Give us some insights into how you started your business?
I had started, run and sold several businesses since dropping out of university. All of which, were centered around the digital space.
Over the years I had developed many growth strategies that were yielding $10, $50 and even $200 for every dollar I invested into marketing.
I took a look at what other agencies were doing and all they seemed to talk about were impressions, click-through-rates and social reach. They all failed to talk in actual dollars and ROI. Many times I had gotten quotes for these types of digital marketing services and they all came back in the ridiculous $10,000’s of thousands of dollar range for simple things like banner ads.
I saw a real gap in the market for an agency that would actually multiply a clients marketing spend into ROI. No ‘wishy washy branding campaigns’ but actual real revenue generation and customer acquisition.
I made a decision and started the business in my bedroom, with nothing more than a computer.

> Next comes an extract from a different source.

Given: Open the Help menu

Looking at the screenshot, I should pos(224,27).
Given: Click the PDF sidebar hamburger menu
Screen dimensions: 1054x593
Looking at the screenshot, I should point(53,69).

I was cold calling prospects and had my first client within days.
As you know most people don’t take action on their ideas. What was your motivation for starting King Kong?
I’ve always had the mantra “ideas are easy, it’s all about execution”. So after I identified the gap and real need in the market for what King Kong offers, I wasted no time writing elaborate business plans…I simply ran some basic calculations on the unit economics of the business to see if the numbers would stack up…they did!
After that I rolled up sleeves and started cold calling for my dinner. I would call by day and carry out the work by night.